━━━ Données d'entrée
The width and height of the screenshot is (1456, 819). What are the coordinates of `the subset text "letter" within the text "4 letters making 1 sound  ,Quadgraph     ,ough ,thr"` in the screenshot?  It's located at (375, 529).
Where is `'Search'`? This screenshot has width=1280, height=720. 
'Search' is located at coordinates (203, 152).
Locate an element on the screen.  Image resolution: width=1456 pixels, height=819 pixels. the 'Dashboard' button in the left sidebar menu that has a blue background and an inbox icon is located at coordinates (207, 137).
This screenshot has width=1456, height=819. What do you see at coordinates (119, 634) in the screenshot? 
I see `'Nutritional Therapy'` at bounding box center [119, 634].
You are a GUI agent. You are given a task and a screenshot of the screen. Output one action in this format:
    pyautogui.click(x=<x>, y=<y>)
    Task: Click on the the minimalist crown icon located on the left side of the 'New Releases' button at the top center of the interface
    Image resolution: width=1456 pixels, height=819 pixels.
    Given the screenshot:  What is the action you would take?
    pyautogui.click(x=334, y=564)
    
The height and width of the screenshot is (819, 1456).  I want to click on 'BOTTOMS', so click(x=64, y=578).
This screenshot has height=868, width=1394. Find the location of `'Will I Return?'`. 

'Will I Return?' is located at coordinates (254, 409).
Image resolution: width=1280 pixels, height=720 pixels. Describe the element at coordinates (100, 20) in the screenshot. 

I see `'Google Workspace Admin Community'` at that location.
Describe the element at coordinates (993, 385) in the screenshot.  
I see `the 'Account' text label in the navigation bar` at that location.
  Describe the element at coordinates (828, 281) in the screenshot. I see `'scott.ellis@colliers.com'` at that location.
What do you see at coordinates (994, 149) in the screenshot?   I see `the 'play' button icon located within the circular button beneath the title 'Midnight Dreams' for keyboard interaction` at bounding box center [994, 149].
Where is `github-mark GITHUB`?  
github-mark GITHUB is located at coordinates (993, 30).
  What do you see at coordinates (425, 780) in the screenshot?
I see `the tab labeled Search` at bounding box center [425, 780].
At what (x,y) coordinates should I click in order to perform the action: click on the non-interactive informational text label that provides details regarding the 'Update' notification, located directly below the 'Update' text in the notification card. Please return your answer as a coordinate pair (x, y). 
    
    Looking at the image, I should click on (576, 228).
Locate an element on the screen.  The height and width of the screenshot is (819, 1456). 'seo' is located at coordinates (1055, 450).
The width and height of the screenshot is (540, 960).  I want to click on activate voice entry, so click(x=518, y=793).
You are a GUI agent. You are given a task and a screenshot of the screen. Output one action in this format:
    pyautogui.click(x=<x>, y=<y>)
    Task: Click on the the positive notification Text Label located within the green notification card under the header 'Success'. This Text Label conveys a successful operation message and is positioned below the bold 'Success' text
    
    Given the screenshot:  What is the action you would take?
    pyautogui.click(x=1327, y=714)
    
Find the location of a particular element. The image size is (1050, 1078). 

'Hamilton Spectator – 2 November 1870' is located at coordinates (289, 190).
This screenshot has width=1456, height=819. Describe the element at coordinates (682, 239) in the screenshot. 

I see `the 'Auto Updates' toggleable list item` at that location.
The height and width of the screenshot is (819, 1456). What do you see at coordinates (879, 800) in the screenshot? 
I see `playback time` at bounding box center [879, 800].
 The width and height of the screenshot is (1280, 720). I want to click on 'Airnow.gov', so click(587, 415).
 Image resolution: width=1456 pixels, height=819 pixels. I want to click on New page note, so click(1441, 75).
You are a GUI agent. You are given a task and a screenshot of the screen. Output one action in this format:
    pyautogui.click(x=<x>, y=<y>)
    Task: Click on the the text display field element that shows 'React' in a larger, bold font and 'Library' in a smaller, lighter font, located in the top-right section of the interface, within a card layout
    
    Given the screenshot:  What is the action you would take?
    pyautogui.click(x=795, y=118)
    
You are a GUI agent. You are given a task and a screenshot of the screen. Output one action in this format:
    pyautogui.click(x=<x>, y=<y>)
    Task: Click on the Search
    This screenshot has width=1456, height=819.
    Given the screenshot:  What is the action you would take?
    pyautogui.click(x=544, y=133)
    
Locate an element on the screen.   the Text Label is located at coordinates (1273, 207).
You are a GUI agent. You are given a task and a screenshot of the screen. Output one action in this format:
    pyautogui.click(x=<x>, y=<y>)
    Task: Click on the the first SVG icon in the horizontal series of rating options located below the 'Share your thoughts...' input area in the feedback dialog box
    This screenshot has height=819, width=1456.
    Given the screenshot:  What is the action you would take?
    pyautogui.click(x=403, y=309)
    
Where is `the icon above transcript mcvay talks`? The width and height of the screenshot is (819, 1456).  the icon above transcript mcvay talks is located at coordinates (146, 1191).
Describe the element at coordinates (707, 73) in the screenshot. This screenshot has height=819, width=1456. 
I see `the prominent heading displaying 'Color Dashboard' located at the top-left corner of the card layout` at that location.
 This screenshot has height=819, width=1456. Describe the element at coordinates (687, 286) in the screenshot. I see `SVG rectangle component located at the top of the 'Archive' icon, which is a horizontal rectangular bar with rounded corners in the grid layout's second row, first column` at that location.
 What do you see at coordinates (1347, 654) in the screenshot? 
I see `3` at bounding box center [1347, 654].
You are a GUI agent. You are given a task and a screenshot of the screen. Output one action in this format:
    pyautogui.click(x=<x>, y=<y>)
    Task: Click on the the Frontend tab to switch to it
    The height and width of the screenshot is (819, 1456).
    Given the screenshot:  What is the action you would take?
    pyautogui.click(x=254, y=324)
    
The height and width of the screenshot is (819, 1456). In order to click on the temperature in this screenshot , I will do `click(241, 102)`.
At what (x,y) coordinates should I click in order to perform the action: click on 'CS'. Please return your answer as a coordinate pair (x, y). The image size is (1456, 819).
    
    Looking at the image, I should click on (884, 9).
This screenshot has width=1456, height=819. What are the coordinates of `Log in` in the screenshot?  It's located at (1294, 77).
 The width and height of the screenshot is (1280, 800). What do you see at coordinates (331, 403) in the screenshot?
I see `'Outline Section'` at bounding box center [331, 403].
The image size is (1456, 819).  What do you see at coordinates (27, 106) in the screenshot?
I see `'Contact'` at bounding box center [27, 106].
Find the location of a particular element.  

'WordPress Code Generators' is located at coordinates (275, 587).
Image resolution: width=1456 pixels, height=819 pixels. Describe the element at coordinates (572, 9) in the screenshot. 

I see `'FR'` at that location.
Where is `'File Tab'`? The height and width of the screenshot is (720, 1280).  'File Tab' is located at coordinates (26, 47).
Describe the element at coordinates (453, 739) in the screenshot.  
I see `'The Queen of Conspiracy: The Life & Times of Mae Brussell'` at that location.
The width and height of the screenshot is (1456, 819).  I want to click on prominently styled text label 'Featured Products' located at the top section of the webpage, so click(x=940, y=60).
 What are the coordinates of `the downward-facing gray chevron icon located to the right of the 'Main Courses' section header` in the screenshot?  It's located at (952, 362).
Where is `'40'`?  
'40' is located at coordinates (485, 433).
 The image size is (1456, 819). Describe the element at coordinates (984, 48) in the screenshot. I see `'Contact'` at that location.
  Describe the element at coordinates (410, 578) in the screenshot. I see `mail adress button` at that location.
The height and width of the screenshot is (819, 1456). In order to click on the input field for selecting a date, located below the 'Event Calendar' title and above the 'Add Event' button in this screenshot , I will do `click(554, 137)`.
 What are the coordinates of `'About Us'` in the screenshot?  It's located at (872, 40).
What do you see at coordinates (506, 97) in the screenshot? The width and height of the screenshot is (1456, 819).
━━━━━━
Énoncé de la tâche: Mettez toutes les lignes des items ci-dessus dans une liste JSON de chaînes, à raison d'une chaîne par ligne, sans les lignes vides.

Réponse de l'exercice:
[
  "The width and height of the screenshot is (1456, 819). What are the coordinates of `the subset text \"letter\" within the text \"4 letters making 1 sound  ,Quadgraph     ,ough ,thr\"` in the screenshot?  It's located at (375, 529).",
  "Where is `'Search'`? This screenshot has width=1280, height=720. ",
  "'Search' is located at coordinates (203, 152).",
  "Locate an element on the screen.  Image resolution: width=1456 pixels, height=819 pixels. the 'Dashboard' button in the left sidebar menu that has a blue background and an inbox icon is located at coordinates (207, 137).",
  "This screenshot has width=1456, height=819. What do you see at coordinates (119, 634) in the screenshot? ",
  "I see `'Nutritional Therapy'` at bounding box center [119, 634].",
  "You are a GUI agent. You are given a task and a screenshot of the screen. Output one action in this format:",
  "    pyautogui.click(x=<x>, y=<y>)",
  "    Task: Click on the the minimalist crown icon located on the left side of the 'New Releases' button at the top center of the interface",
  "    Image resolution: width=1456 pixels, height=819 pixels.",
  "    Given the screenshot:  What is the action you would take?",
  "    pyautogui.click(x=334, y=564)",
  "The height and width of the screenshot is (819, 1456).  I want to click on 'BOTTOMS', so click(x=64, y=578).",
  "This screenshot has height=868, width=1394. Find the location of `'Will I Return?'`. ",
  "'Will I Return?' is located at coordinates (254, 409).",
  "Image resolution: width=1280 pixels, height=720 pixels. Describe the element at coordinates (100, 20) in the screenshot. ",
  "I see `'Google Workspace Admin Community'` at that location.",
  "Describe the element at coordinates (993, 385) in the screenshot.  ",
  "I see `the 'Account' text label in the navigation bar` at that location.",
  "  Describe the element at coordinates (828, 281) in the screenshot. I see `'scott.ellis@colliers.com'` at that location.",
  "What do you see at coordinates (994, 149) in the screenshot?   I see `the 'play' button icon located within the circular button beneath the title 'Midnight Dreams' for keyboard interaction` at bounding box center [994, 149].",
  "Where is `github-mark GITHUB`?  ",
  "github-mark GITHUB is located at coordinates (993, 30).",
  "  What do you see at coordinates (425, 780) in the screenshot?",
  "I see `the tab labeled Search` at bounding box center [425, 780].",
  "At what (x,y) coordinates should I click in order to perform the action: click on the non-interactive informational text label that provides details regarding the 'Update' notification, located directly below the 'Update' text in the notification card. Please return your answer as a coordinate pair (x, y). ",
  "    Looking at the image, I should click on (576, 228).",
  "Locate an element on the screen.  The height and width of the screenshot is (819, 1456). 'seo' is located at coordinates (1055, 450).",
  "The width and height of the screenshot is (540, 960).  I want to click on activate voice entry, so click(x=518, y=793).",
  "You are a GUI agent. You are given a task and a screenshot of the screen. Output one action in this format:",
  "    pyautogui.click(x=<x>, y=<y>)",
  "    Task: Click on the the positive notification Text Label located within the green notification card under the header 'Success'. This Text Label conveys a successful operation message and is positioned below the bold 'Success' text",
  "    Given the screenshot:  What is the action you would take?",
  "    pyautogui.click(x=1327, y=714)",
  "Find the location of a particular element. The image size is (1050, 1078). ",
  "'Hamilton Spectator – 2 November 1870' is located at coordinates (289, 190).",
  "This screenshot has width=1456, height=819. Describe the element at coordinates (682, 239) in the screenshot. ",
  "I see `the 'Auto Updates' toggleable list item` at that location.",
  "The height and width of the screenshot is (819, 1456). What do you see at coordinates (879, 800) in the screenshot? ",
  "I see `playback time` at bounding box center [879, 800].",
  " The width and height of the screenshot is (1280, 720). I want to click on 'Airnow.gov', so click(587, 415).",
  " Image resolution: width=1456 pixels, height=819 pixels. I want to click on New page note, so click(1441, 75).",
  "You are a GUI agent. You are given a task and a screenshot of the screen. Output one action in this format:",
  "    pyautogui.click(x=<x>, y=<y>)",
  "    Task: Click on the the text display field element that shows 'React' in a larger, bold font and 'Library' in a smaller, lighter font, located in the top-right section of the interface, within a card layout",
  "    Given the screenshot:  What is the action you would take?",
  "    pyautogui.click(x=795, y=118)",
  "You are a GUI agent. You are given a task and a screenshot of the screen. Output one action in this format:",
  "    pyautogui.click(x=<x>, y=<y>)",
  "    Task: Click on the Search",
  "    This screenshot has width=1456, height=819.",
  "    Given the screenshot:  What is the action you would take?",
  "    pyautogui.click(x=544, y=133)",
  "Locate an element on the screen.   the Text Label is located at coordinates (1273, 207).",
  "You are a GUI agent. You are given a task and a screenshot of the screen. Output one action in this format:",
  "    pyautogui.click(x=<x>, y=<y>)",
  "    Task: Click on the the first SVG icon in the horizontal series of rating options located below the 'Share your thoughts...' input area in the feedback dialog box",
  "    This screenshot has height=819, width=1456.",
  "    Given the screenshot:  What is the action you would take?",
  "    pyautogui.click(x=403, y=309)",
  "Where is `the icon above transcript mcvay talks`? The width and height of the screenshot is (819, 1456).  the icon above transcript mcvay talks is located at coordinates (146, 1191).",
  "Describe the element at coordinates (707, 73) in the screenshot. This screenshot has height=819, width=1456. ",
  "I see `the prominent heading displaying 'Color Dashboard' located at the top-left corner of the card layout` at that location.",
  " This screenshot has height=819, width=1456. Describe the element at coordinates (687, 286) in the screenshot. I see `SVG rectangle component located at the top of the 'Archive' icon, which is a horizontal rectangular bar with rounded corners in the grid layout's second row, first column` at that location.",
  " What do you see at coordinates (1347, 654) in the screenshot? ",
  "I see `3` at bounding box center [1347, 654].",
  "You are a GUI agent. You are given a task and a screenshot of the screen. Output one action in this format:",
  "    pyautogui.click(x=<x>, y=<y>)",
  "    Task: Click on the the Frontend tab to switch to it",
  "    The height and width of the screenshot is (819, 1456).",
  "    Given the screenshot:  What is the action you would take?",
  "    pyautogui.click(x=254, y=324)",
  "The height and width of the screenshot is (819, 1456). In order to click on the temperature in this screenshot , I will do `click(241, 102)`.",
  "At what (x,y) coordinates should I click in order to perform the action: click on 'CS'. Please return your answer as a coordinate pair (x, y). The image size is (1456, 819).",
  "    Looking at the image, I should click on (884, 9).",
  "This screenshot has width=1456, height=819. What are the coordinates of `Log in` in the screenshot?  It's located at (1294, 77).",
  " The width and height of the screenshot is (1280, 800). What do you see at coordinates (331, 403) in the screenshot?",
  "I see `'Outline Section'` at bounding box center [331, 403].",
  "The image size is (1456, 819).  What do you see at coordinates (27, 106) in the screenshot?",
  "I see `'Contact'` at bounding box center [27, 106].",
  "Find the location of a particular element.  ",
  "'WordPress Code Generators' is located at coordinates (275, 587).",
  "Image resolution: width=1456 pixels, height=819 pixels. Describe the element at coordinates (572, 9) in the screenshot. ",
  "I see `'FR'` at that location.",
  "Where is `'File Tab'`? The height and width of the screenshot is (720, 1280).  'File Tab' is located at coordinates (26, 47).",
  "Describe the element at coordinates (453, 739) in the screenshot.  ",
  "I see `'The Queen of Conspiracy: The Life & Times of Mae Brussell'` at that location.",
  "The width and height of the screenshot is (1456, 819).  I want to click on prominently styled text label 'Featured Products' located at the top section of the webpage, so click(x=940, y=60).",
  " What are the coordinates of `the downward-facing gray chevron icon located to the right of the 'Main Courses' section header` in the screenshot?  It's located at (952, 362).",
  "Where is `'40'`?  ",
  "'40' is located at coordinates (485, 433).",
  " The image size is (1456, 819). Describe the element at coordinates (984, 48) in the screenshot. I see `'Contact'` at that location.",
  "  Describe the element at coordinates (410, 578) in the screenshot. I see `mail adress button` at that location.",
  "The height and width of the screenshot is (819, 1456). In order to click on the input field for selecting a date, located below the 'Event Calendar' title and above the 'Add Event' button in this screenshot , I will do `click(554, 137)`.",
  " What are the coordinates of `'About Us'` in the screenshot?  It's located at (872, 40).",
  "What do you see at coordinates (506, 97) in the screenshot? The width and height of the screenshot is (1456, 819)."
]